APPEAL from an order of the Superior Court of Los Angeles County, allowing attorney's fees for services rendered to an executor. James C. Rives, Judge.
The facts are stated in the opinion of the court.
Edgar E. Lefebvre, McNutt Hannon, Edward G. Kuster, and Edward L. Hutchinson, for Appellants.
Charles H. Mattingly, for Respondent.
Appeal from an order allowing respondent an attorney's fee for certain services rendered the executor before and after appointment.
One Louis Riviere died in 1905, leaving an estate exceeding $50,000 in value, before which time he had executed a paper writing purporting to be his last will and testament, in which one Bachmann was named as executor. This will was offered for probate by the executor, who employed respondent, an attorney, for that purpose. A contest was filed by parties interested in the estate, and upon a hearing the will was admitted to probate and letters testamentary issued to Bachmann. Thereupon respondent, upon an affidavit and showing as to services rendered in the proceedings connected with the probate of the will, and their value, moved the court in which such proceedings were pending for an order under section 1616, Code of Civil Procedure, as amended, and section 1619, Code of Civil Procedure, for an allowance to himself of a just and reasonable compensation for extraordinary services rendered as attorney to said executor in the defense of the contests so instituted. This application, on June 5, 1906, the court denied giving respondent, however, the privilege of renewing the same. Thereafter, the contestants served upon respondent, as counsel for the executor, a notice of intention to move for a new trial, and likewise served a statement of the case, to which statement respondent, as such counsel, submitted amendments which were in part adopted by the court, and the statement, with its amendments, was settled. Upon hearing of the motion for a new trial the same was denied, and contestants took an appeal from the judgment and order. Respondent, after such appeal was perfected, made preparation for argument and hearing in the supreme court, but before final submission the contestants dismissed the appeal. After the judgment so admitting the will to probate had become final respondent renewed his motion for an allowance for services set forth in the original motion, as well as for services thereafter rendered the executor upon the appeal; and the court, upon the hearing thereof, made its order allowing him for services before the admission of the will to probate the sum of $1,000, and for services upon the appeal $500, and ordered the executor to pay such sums to respondent.

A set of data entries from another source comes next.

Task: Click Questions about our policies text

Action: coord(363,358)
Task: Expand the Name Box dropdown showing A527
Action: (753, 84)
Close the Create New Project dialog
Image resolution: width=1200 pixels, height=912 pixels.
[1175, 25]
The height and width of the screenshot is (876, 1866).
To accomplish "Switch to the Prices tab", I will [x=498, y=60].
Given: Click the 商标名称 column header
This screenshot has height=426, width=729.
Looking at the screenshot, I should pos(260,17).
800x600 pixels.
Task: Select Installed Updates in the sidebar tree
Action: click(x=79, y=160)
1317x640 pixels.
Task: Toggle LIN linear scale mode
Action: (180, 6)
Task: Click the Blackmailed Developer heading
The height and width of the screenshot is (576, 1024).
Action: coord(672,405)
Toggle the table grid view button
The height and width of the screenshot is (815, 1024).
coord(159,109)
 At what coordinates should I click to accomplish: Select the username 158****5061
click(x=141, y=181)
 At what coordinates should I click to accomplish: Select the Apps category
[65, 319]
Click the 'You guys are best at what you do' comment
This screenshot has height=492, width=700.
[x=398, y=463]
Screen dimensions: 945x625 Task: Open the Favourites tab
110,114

From this last order the contestants to the probate of the will and those otherwise interested in the estate take the appeal now under consideration.
The first point made by appellants is, that the order of the court, made in 1906, denying the application of respondent for an allowance for services rendered before the will was admitted to probate was a complete adjudication of his rights in relation thereto; and no appeal being had therefrom, he is concluded thereby, and the court was consequently without jurisdiction to hear and determine the subsequent motion upon which the order appealed from is based. The record disclosing, as it does, that the order of 1906 was made before the motion for a new trial and the perfecting of the appeal, it was therefore an order made in a pending action, and under section 182, Code of Civil Procedure, a second application could be made when liberty to renew the same was granted at the time of the denial. The granting of a motion after the same has once been denied is a matter addressed to the discretion of the court, and it will be presumed to have properly exercised this discretion if it permits the motion to be presented the second time. ( Johnston v. Brown, 115 Cal. 696, [47 P. 686].)
As to the sum of $500 allowed for services upon the appeal, the subject thereof was not included within the original motion, and under no circumstances could it be said that there was any prior adjudication with reference to such subsequent services, even though the appeal was from a judgment rendered before letters issued.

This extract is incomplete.